John, in his gospel’s prologue (1:1-5), identified Jesus as a shining light that darkness could not “apprehend” or overcome. He then added, “There came a man, sent from God, whose name was John. The same came for witness, that he might bear witness of the light that all might believe through him” (John 1:6-8).
John the Baptist was sent into the world to bear witness of the light. While John’s birth was not a virgin birth (as was Jesus’); it was unusual. His mother, Elizabeth, had been barren all her married life and when John was born, she was said to be stricken in years. The birth of John was promised to his parents (along with his mission), just as the birth of Jesus was announced to Mary. The scriptures which predicted his birth are not as numerous as are those who centered around the Messiah, but his birth was prophesied just as was the birth of Jesus. Isaiah was the first prophet to specifically prophesy of his coming when he wrote, “The voice of one that crieth, ‘Prepare ye in the wilderness the way of Jehovah; make level in the desert a highway for our God. Every valley shall be exalted, and every mountain and hill shall be made low; and the uneven shall be made level and the rough places a plain: and the glory of Jehovah shall be revealed, and all flesh shall see it together; for the mouth of Jehovah hath spoken it” (Isaiah 40:3-5). The Old Testament closed with a promise of his coming saying, “Behold, I will send you Elijah the prophet before the great and terrible day come and he shall turn the heart of the fathers to the children and the heart of children to their fathers, less I come and smite the earth with a curse” (Malachi 4:5-6). Mark’s gospel (considered to be the first of the four gospels written) begins with Malachi’s prophecy to introduce the ministry of John (Mark 1:1-3). It was this prophecy of Malachi which was the basis for the general expectation among the Jews that the prophet Elijah would personally return, and it was this same prophecy Jesus referenced when he identified John the Baptist as “the Elijah” which was to come (Matthew 17:10-13). So powerful was John’s preaching that all of the common people believed John was a prophet, albeit unlike many of the other prophets, he worked no miracles (John 10:41).

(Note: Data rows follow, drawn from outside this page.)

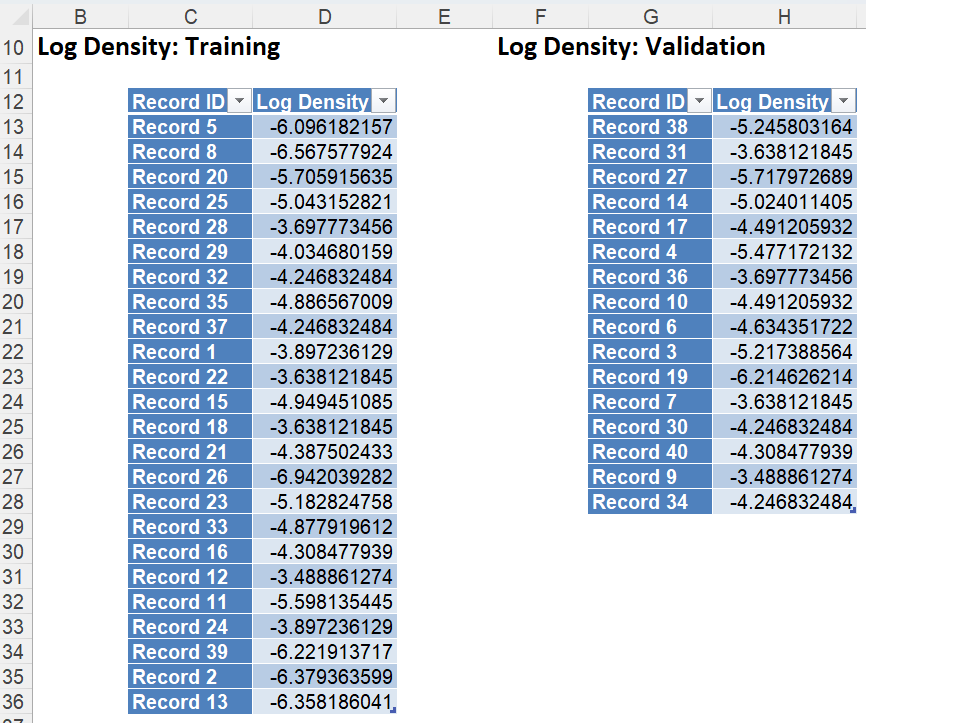This screenshot has height=723, width=976.
Task: Select row 10 header
Action: (14, 47)
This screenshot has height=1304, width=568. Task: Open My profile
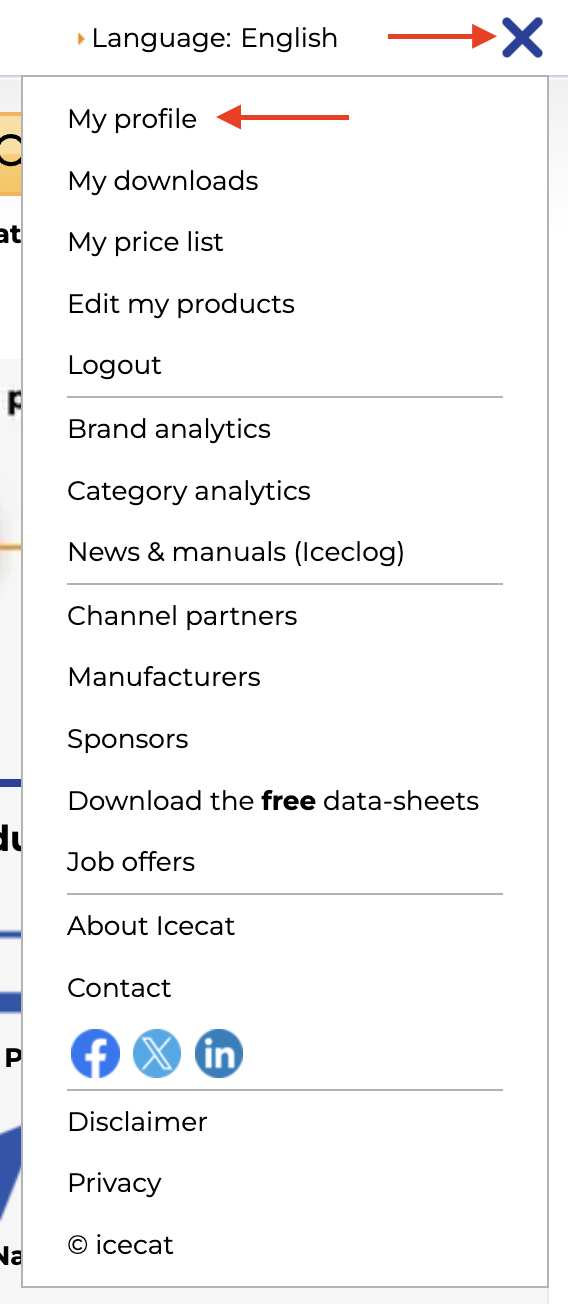(x=132, y=119)
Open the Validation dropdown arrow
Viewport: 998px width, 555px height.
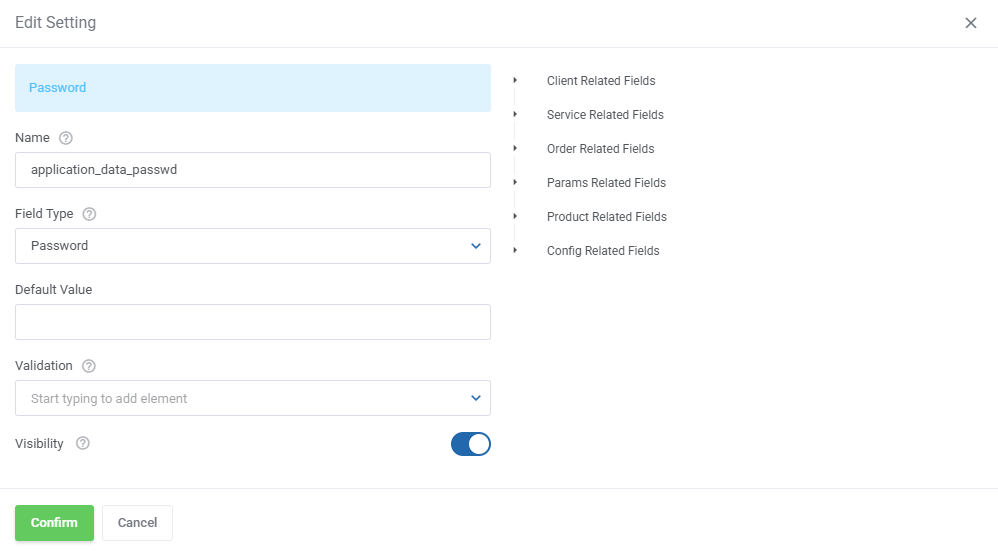[x=475, y=398]
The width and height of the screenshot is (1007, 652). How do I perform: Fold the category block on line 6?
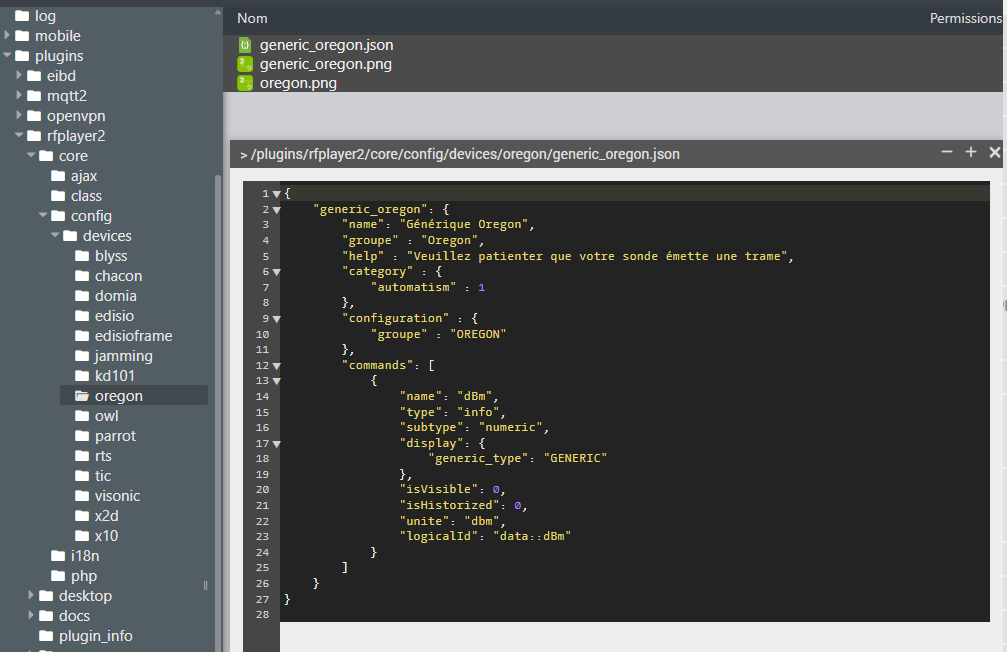[x=277, y=272]
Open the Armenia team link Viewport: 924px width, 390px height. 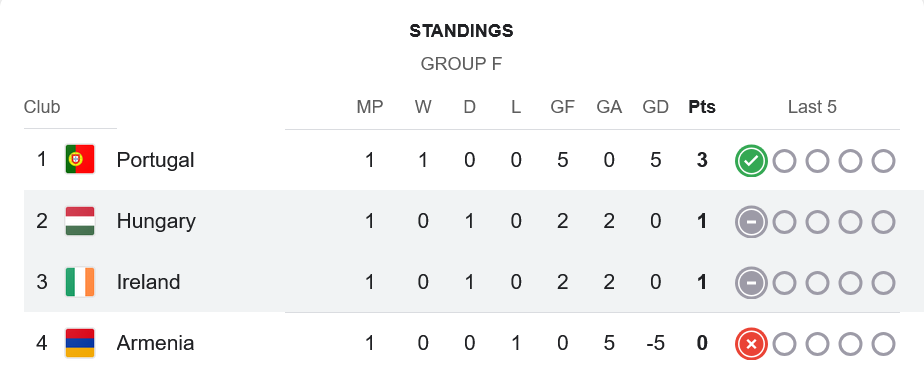(x=156, y=343)
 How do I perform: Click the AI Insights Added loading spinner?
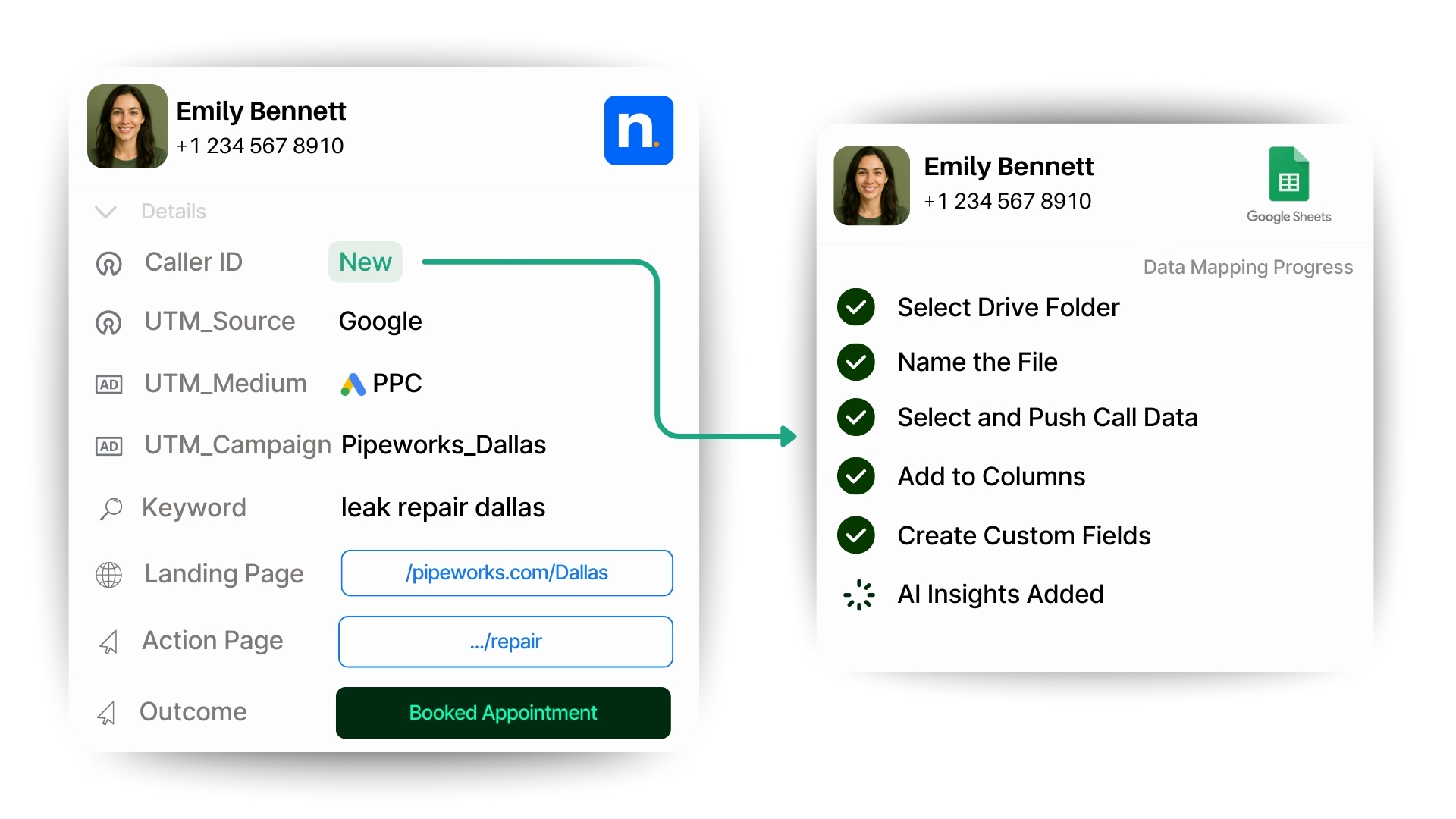pos(858,595)
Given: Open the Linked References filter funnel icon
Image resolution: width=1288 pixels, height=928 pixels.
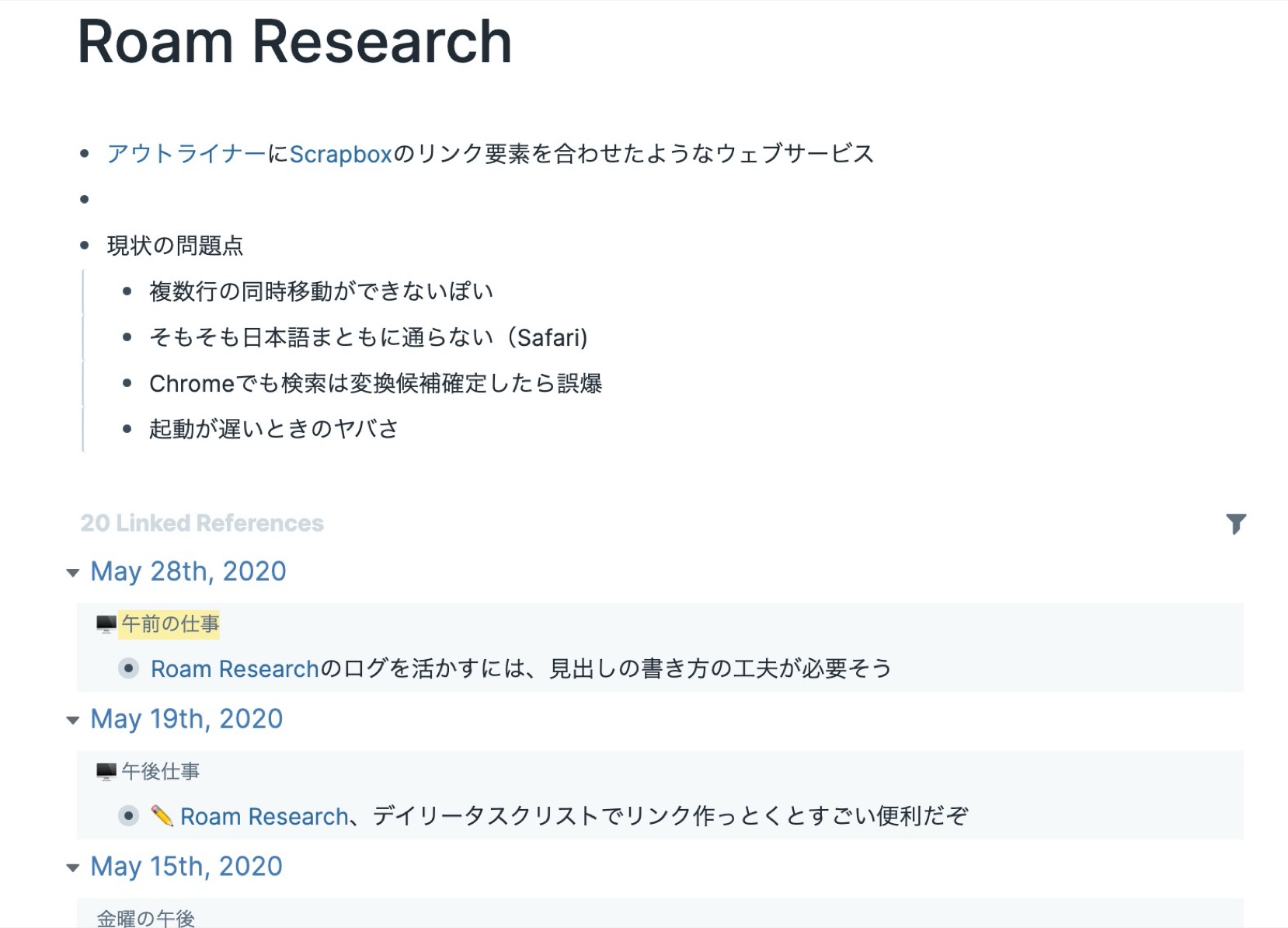Looking at the screenshot, I should 1238,523.
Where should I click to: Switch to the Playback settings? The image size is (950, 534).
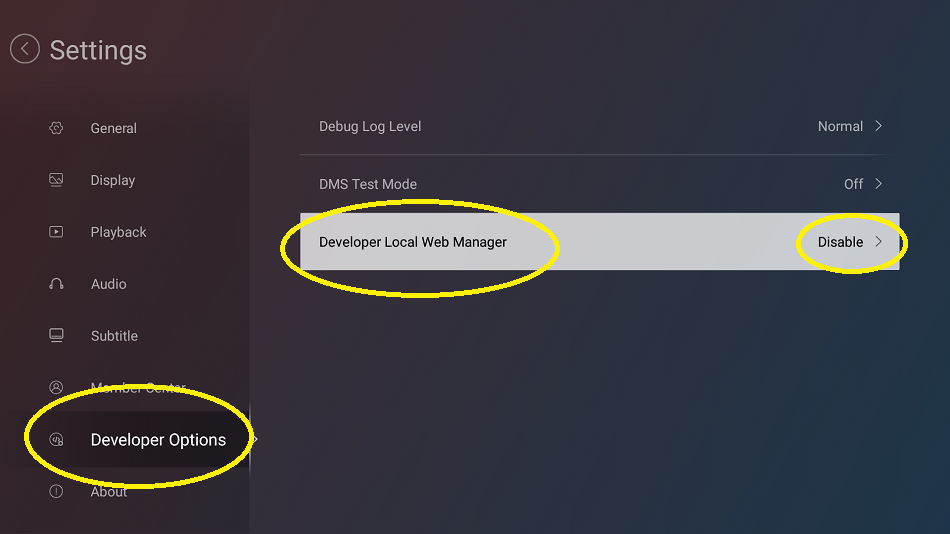click(x=118, y=232)
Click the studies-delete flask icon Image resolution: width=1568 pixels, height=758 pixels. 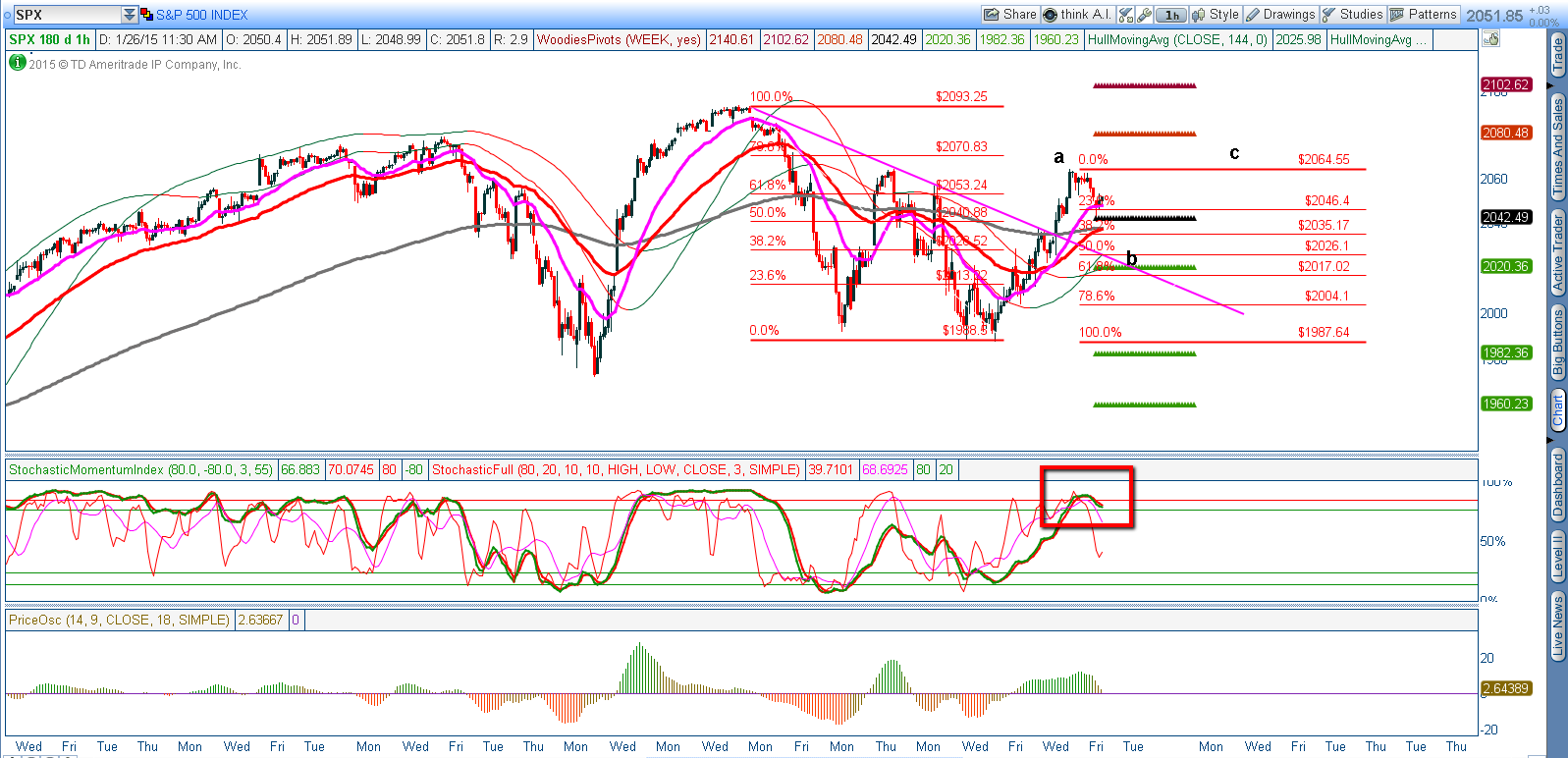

John was the end of one era and the beginning of another: “The law and the prophets were unto John: from that time the gospel of the kingdom of God is preached, and every man entereth violently into it” (Luke 16:16). From this passage we see that until John the subjects taught and studied centered around the law and the prophets; after John the preaching swirled around the “kingdom of God”. John was “one of a kind”. Jesus asked, “What went ye out in the wilderness to see? A prophet, yea and more than a prophet…. Verily I say unto you, Among them that are born of women there hath not arisen a greater than John the Baptist: yet he that is but little in the kingdom of heaven is greater than he” (Matthew 11:11). John was the herald of the coming Messiah! Unfortunately for John, while he preached of the approaching kingdom, he was never in it: he died before it began. The “least” (KJV) in the kingdom of heaven is greater than John: greater because John was never in the kingdom.
John was sent to announce that the kingdom, predicted through many prophets in the years before him, was coming. He was sent to prepare a people for that kingdom and for the Lord by commanding them to repent of their sins and be baptized for the remission of them (Mark 1:4). He was to prepare the people for the Lord by telling them He was coming, then to identify Him when He did come. He knew Jesus was that One because He who sent him to baptize in water had given him a sign how to identify that One. Whomever John saw the Holy Spirit descending upon and abiding was the Messiah. It was upon Jesus, when He was baptized, that John saw the Holy Spirit descending in the form of a dove and abiding upon Him (John 1:31-34). John testified that the “Coming One” was the Eternal One because John described Jesus thusly: “He that cometh after me is become before me, FOR HE WAS BEFORE ME” (John 1:30). John also identified Jesus as “The Lamb of the God that taketh away the sins of the world” (John 1:29). John’s testimony regarding Jesus caused many of those who had been his disciples to leave him to follow Jesus Such was part of his mission and John knew this would happen. He said, “He must increase but I must decrease” (John 3:30).
The apostle John introduced John the Baptist into the text because of the important role he played in the personal ministry of Jesus. But as significant and important to Christ’s work as John was, the writer of the gospel hastens to remind us that “He was not the light but came to bear witness of the light” (John 1:8).